Tuesday, January 28th

Tuesday’s bond market has opened in negative territory following mixed economic news and a partial rebound in stocks. The major stock indexes are showing strong gains during early trading, pushing the Dow higher by 179 points and the Nasdaq up 94 points. The bond market is currently down 9/32 (1.64%), which should cause this morning’s mortgage rates to be slightly higher than yesterday’s morning pricing.

9/32


Bonds


30 yr - 1.64%

179


Dow


28,715

94


NASDAQ


9,233

Mortgage Rate Trend

Trailing 90 Days - National Average

  • 30 Year Fixed
  • 15 Year Fixed
  • 5/1 ARM

Indexes Affecting Rate Lock

Medium


Unknown


Treasury Auctions (5,7,10,30 year securities)

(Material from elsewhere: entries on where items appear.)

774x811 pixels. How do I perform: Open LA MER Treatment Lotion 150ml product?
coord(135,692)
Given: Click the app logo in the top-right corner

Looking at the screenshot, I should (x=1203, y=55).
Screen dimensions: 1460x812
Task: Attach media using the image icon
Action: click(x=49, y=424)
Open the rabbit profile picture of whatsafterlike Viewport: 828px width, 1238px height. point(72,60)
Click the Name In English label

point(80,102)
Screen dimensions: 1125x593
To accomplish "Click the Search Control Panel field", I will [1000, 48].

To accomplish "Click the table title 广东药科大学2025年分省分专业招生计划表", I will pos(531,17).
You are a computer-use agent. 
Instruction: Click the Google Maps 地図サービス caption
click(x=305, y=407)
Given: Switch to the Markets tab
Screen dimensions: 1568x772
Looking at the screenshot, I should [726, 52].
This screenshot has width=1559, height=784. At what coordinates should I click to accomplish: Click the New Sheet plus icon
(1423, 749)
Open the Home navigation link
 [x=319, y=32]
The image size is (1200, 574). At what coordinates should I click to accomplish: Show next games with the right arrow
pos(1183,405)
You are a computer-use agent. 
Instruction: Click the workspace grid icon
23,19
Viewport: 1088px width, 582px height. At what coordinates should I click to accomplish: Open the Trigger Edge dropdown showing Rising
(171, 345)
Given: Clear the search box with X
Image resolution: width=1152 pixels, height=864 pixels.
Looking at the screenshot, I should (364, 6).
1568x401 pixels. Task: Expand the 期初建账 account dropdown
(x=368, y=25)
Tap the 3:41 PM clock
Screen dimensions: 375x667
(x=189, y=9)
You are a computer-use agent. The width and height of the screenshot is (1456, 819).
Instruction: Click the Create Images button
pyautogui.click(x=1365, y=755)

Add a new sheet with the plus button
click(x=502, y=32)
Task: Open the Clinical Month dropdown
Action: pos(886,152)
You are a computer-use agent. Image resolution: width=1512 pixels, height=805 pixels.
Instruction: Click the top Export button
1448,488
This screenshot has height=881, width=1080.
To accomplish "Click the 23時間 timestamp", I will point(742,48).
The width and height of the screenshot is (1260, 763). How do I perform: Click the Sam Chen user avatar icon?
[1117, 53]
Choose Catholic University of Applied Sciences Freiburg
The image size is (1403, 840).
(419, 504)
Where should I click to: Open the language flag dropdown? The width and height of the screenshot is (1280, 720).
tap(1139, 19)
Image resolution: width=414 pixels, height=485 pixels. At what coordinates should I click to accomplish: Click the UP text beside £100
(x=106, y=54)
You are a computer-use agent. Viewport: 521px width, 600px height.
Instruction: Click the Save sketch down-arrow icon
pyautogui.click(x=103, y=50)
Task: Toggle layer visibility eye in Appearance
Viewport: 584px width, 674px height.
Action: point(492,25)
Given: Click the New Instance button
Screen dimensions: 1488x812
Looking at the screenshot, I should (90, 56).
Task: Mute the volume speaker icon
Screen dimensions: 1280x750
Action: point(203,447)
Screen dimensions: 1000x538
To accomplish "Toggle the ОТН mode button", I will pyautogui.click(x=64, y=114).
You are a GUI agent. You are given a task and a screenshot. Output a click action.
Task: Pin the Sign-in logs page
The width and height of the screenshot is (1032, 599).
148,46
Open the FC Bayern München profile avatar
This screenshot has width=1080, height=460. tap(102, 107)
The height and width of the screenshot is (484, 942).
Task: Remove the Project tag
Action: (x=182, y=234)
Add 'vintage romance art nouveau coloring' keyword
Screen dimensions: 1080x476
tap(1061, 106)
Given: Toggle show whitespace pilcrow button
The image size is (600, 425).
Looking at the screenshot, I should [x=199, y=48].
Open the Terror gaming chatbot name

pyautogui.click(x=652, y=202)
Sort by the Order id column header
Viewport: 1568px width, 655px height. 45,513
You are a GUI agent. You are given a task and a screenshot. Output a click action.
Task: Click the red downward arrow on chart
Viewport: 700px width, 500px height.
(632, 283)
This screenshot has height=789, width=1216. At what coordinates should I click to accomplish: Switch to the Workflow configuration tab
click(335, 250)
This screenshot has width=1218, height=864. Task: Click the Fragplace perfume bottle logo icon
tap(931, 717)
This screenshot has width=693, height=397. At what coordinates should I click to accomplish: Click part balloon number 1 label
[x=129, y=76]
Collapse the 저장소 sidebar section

Yesterday’s 5-year Treasury Note auction was uneventful. The benchmarks showed an average level of interest in the securities and the bond market had little reaction to the results. Accordingly, it is safe to expect the same type of results and reaction from today’s 7-year Note auction. Results will be posted at 1:00 PM ET today. If they show an overly strong demand from investors, we could see a slight positive reaction in bonds and mortgage pricing later today.

High


Positive


Durable Goods Orders

December's Durable Goods Orders data was released at 8:30 AM ET this morning, revealing a stronger than expected 2.4% rise in new orders for big-ticket products. While the headline number is bad news for bonds and rates, there are several other factors that make the data favorable. This data is known to be volatile from month to month, so the size of the variance from forecasts isn’t nearly as relevant as it would be in other reports. More importantly though, a secondary reading that excludes more costly and volatile transportation-related orders, such as new airplanes, came in weaker than expected. Another reading that focuses on business spending (instead of military and government) showed a 0.9% decline. The details within the report allow us to consider it good news for bonds and mortgage pricing.

Medium


Negative


Consumer Confidence Index (Conference Board)

January's Consumer Confidence Index (CCI) was also posted this morning. The Conference Board announced a reading of 131.6 that exceeded expectations and was an increase from December’s revised 128.2. The stronger reading is bad news for bonds and mortgage rates because higher levels of consumer confidence usually translates into stronger consumer spending that fuels economic growth. If consumers are feeling better about their own financial and employment situations, they are more apt to make a large purchase in the near future.

High


Unknown


Federal Open Market Committee (FOMC) Statement

Tomorrow does not have any relevant economic data scheduled, but we will get the results of this year’s first FOMC meeting at 2:00 PM ET. There is a wide consensus that Fed Chair Powell and friends will not make a change to key short-term interest rates this week. It is more likely that the post-meeting statement will be the cause of any afternoon volatility. It is worth noting that every FOMC meeting is now followed by a press conference with Chairman Powell. Traders will be looking for hints as to when the next rate move is likely to come and if the Fed plans on making changes to their balance sheet program. It will be an afternoon event that could have a big impact on the financial and mortgage markets if there are any surprises.

Float / Lock Recommendation

If I were considering financing/refinancing a home, I would.... Lock if my closing was taking place within 7 days... Lock if my closing was taking place between 8 and 20 days... Float if my closing was taking place between 21 and 60 days... Float if my closing was taking place over 60 days from now... This is only my opinion of what I would do if I were financing a home. It is only an opinion and cannot be guaranteed to be in the best interest of all/any other borrowers.